Cuando entró en la cocina, donde trajinaba Veronique, dando un portazo, la mulata adivinó su estado de ánimo. La muchacha había dado muestras de un carácter afable, tratando a todo el mundo por igual, cercana y riéndose con sus cotilleos. Ahora, sin embargo, diría que venía ceñuda y con las plumas alborotadas.

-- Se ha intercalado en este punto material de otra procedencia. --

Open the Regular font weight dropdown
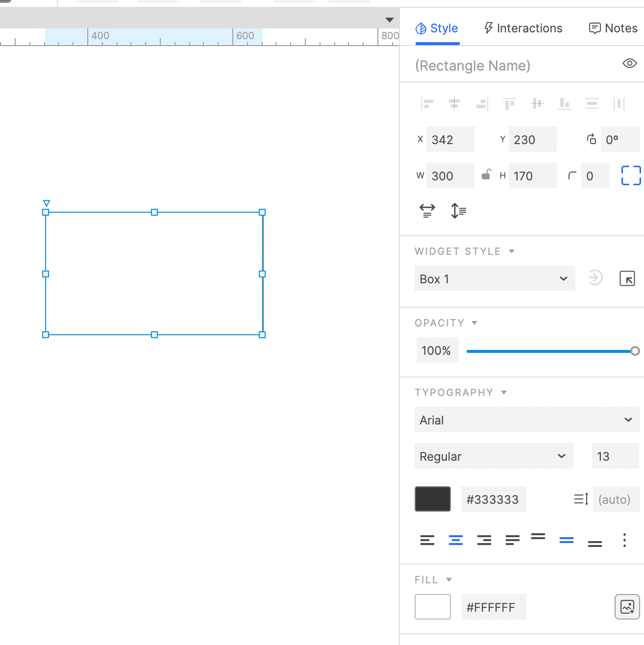This screenshot has width=644, height=645. 494,456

– ¿Ya ha llegado el capitán? -preguntó.
– Ha llegado, sí.
– Lo suponía. ¿Qué ha pasado?
– ¿Qué habría de pasar? -refunfuñó ella, sentándose en una banqueta y cogiendo una galleta recién horneada.
– ¡Oh, vamos, señorita! Recuerde que lo conozco desde hace tiempo. ¿Qué ha hecho ahora ese cabezota?
– ¡Lo detesto! -Kelly no se contuvo.
– Comme vous voudrez -se encogió de hombros Vero, y siguió mezclando la masa-. Pero se equivoca. Es terco, sí, pero un hombre de la cabeza a los pies.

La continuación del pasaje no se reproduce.